PROBLEM TO SOLVE: All of the entries should be returned without a single change.

[Dataset excerpts]

↓

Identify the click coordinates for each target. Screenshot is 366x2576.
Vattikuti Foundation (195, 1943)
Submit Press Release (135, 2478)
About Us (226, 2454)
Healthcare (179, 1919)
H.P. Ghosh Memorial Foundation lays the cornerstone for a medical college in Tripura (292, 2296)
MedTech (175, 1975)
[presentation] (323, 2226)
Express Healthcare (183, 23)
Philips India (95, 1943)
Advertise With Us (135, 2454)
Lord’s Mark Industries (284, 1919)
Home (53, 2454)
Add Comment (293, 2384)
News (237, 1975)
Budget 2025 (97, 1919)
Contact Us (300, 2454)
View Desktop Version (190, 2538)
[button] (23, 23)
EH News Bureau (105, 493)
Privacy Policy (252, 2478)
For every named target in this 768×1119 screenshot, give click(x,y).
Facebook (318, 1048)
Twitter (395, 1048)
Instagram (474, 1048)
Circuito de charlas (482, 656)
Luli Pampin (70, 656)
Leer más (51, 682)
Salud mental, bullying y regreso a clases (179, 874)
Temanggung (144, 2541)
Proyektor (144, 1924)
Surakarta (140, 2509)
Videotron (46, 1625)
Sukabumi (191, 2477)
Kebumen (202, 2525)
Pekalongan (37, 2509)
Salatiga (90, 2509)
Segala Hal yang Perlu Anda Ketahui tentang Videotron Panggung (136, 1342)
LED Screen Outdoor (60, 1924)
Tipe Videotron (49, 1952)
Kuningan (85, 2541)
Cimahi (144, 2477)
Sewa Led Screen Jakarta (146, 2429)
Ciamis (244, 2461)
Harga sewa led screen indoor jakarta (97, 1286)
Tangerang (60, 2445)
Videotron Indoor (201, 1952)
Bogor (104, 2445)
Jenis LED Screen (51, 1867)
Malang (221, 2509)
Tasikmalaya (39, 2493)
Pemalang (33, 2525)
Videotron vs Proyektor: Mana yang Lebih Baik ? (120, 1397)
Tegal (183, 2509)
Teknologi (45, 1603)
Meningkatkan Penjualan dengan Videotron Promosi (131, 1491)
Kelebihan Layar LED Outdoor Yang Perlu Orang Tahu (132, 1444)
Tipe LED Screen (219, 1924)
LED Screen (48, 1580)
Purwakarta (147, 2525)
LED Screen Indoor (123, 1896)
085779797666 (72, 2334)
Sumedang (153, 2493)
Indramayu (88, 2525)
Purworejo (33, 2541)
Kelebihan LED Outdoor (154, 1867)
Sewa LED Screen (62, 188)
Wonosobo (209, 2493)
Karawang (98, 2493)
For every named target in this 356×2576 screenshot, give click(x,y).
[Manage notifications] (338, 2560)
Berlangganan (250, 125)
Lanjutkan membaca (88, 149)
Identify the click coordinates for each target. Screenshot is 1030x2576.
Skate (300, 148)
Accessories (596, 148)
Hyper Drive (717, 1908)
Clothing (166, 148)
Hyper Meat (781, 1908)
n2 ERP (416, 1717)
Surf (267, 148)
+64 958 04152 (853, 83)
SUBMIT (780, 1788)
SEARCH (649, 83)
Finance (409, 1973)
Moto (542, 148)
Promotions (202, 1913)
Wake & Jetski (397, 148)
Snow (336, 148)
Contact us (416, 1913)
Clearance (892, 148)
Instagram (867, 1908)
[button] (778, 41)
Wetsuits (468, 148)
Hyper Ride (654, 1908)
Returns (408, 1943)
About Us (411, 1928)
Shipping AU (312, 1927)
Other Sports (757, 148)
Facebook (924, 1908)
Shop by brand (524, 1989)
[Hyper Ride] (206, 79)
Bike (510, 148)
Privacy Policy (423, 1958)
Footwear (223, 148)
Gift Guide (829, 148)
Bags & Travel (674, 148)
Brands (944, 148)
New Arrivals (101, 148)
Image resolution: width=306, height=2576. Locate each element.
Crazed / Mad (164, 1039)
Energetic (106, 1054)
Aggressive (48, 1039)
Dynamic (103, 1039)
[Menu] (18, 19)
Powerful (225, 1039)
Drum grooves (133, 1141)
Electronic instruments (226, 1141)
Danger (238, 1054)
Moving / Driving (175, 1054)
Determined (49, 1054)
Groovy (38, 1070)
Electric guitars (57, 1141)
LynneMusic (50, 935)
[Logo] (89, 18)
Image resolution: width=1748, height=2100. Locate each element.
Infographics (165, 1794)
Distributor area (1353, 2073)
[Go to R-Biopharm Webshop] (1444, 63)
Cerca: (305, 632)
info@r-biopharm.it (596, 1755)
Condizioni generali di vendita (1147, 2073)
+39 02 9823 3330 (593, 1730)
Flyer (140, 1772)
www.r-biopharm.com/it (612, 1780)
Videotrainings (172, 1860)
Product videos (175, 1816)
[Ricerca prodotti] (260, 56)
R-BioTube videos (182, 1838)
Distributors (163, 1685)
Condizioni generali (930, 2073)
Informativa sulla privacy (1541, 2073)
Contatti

↑

SOLUTION TO THE EXERCISE:
Identify the click coordinates for each target. Screenshot is 366x2576.
Vattikuti Foundation (195, 1943)
Submit Press Release (135, 2478)
About Us (226, 2454)
Healthcare (179, 1919)
H.P. Ghosh Memorial Foundation lays the cornerstone for a medical college in Tripura (292, 2296)
MedTech (175, 1975)
[presentation] (323, 2226)
Express Healthcare (183, 23)
Philips India (95, 1943)
Advertise With Us (135, 2454)
Lord’s Mark Industries (284, 1919)
Home (53, 2454)
Add Comment (293, 2384)
News (237, 1975)
Budget 2025 (97, 1919)
Contact Us (300, 2454)
View Desktop Version (190, 2538)
[button] (23, 23)
EH News Bureau (105, 493)
Privacy Policy (252, 2478)
For every named target in this 768×1119 screenshot, give click(x,y).
Facebook (318, 1048)
Twitter (395, 1048)
Instagram (474, 1048)
Circuito de charlas (482, 656)
Luli Pampin (70, 656)
Leer más (51, 682)
Salud mental, bullying y regreso a clases (179, 874)
Temanggung (144, 2541)
Proyektor (144, 1924)
Surakarta (140, 2509)
Videotron (46, 1625)
Sukabumi (191, 2477)
Kebumen (202, 2525)
Pekalongan (37, 2509)
Salatiga (90, 2509)
Segala Hal yang Perlu Anda Ketahui tentang Videotron Panggung (136, 1342)
LED Screen Outdoor (60, 1924)
Tipe Videotron (49, 1952)
Kuningan (85, 2541)
Cimahi (144, 2477)
Sewa Led Screen Jakarta (146, 2429)
Ciamis (244, 2461)
Harga sewa led screen indoor jakarta (97, 1286)
Tangerang (60, 2445)
Videotron Indoor (201, 1952)
Bogor (104, 2445)
Jenis LED Screen (51, 1867)
Malang (221, 2509)
Tasikmalaya (39, 2493)
Pemalang (33, 2525)
Videotron vs Proyektor: Mana yang Lebih Baik ? (120, 1397)
Tegal (183, 2509)
Teknologi (45, 1603)
Meningkatkan Penjualan dengan Videotron Promosi (131, 1491)
Kelebihan Layar LED Outdoor Yang Perlu Orang Tahu (132, 1444)
Tipe LED Screen (219, 1924)
LED Screen (48, 1580)
Purwakarta (147, 2525)
LED Screen Indoor (123, 1896)
085779797666 (72, 2334)
Sumedang (153, 2493)
Indramayu (88, 2525)
Purworejo (33, 2541)
Kelebihan LED Outdoor (154, 1867)
Sewa LED Screen (62, 188)
Wonosobo (209, 2493)
Karawang (98, 2493)
For every named target in this 356×2576 screenshot, give click(x,y).
[Manage notifications] (338, 2560)
Berlangganan (250, 125)
Lanjutkan membaca (88, 149)
Identify the click coordinates for each target. Screenshot is 1030x2576.
Skate (300, 148)
Accessories (596, 148)
Hyper Drive (717, 1908)
Clothing (166, 148)
Hyper Meat (781, 1908)
n2 ERP (416, 1717)
Surf (267, 148)
+64 958 04152 (853, 83)
SUBMIT (780, 1788)
SEARCH (649, 83)
Finance (409, 1973)
Moto (542, 148)
Promotions (202, 1913)
Wake & Jetski (397, 148)
Snow (336, 148)
Contact us (416, 1913)
Clearance (892, 148)
Instagram (867, 1908)
[button] (778, 41)
Wetsuits (468, 148)
Hyper Ride (654, 1908)
Returns (408, 1943)
About Us (411, 1928)
Shipping AU (312, 1927)
Other Sports (757, 148)
Facebook (924, 1908)
Shop by brand (524, 1989)
[Hyper Ride] (206, 79)
Bike (510, 148)
Privacy Policy (423, 1958)
Footwear (223, 148)
Gift Guide (829, 148)
Bags & Travel (674, 148)
Brands (944, 148)
New Arrivals (101, 148)
Image resolution: width=306, height=2576. Locate each element.
Crazed / Mad (164, 1039)
Energetic (106, 1054)
Aggressive (48, 1039)
Dynamic (103, 1039)
[Menu] (18, 19)
Powerful (225, 1039)
Drum grooves (133, 1141)
Electronic instruments (226, 1141)
Danger (238, 1054)
Moving / Driving (175, 1054)
Determined (49, 1054)
Groovy (38, 1070)
Electric guitars (57, 1141)
LynneMusic (50, 935)
[Logo] (89, 18)
Image resolution: width=1748, height=2100. Locate each element.
Infographics (165, 1794)
Distributor area (1353, 2073)
[Go to R-Biopharm Webshop] (1444, 63)
Cerca: (305, 632)
info@r-biopharm.it (596, 1755)
Condizioni generali di vendita (1147, 2073)
+39 02 9823 3330 (593, 1730)
Flyer (140, 1772)
www.r-biopharm.com/it (612, 1780)
Videotrainings (172, 1860)
Product videos (175, 1816)
[Ricerca prodotti] (260, 56)
R-BioTube videos (182, 1838)
Distributors (163, 1685)
Condizioni generali (930, 2073)
Informativa sulla privacy (1541, 2073)
Contatti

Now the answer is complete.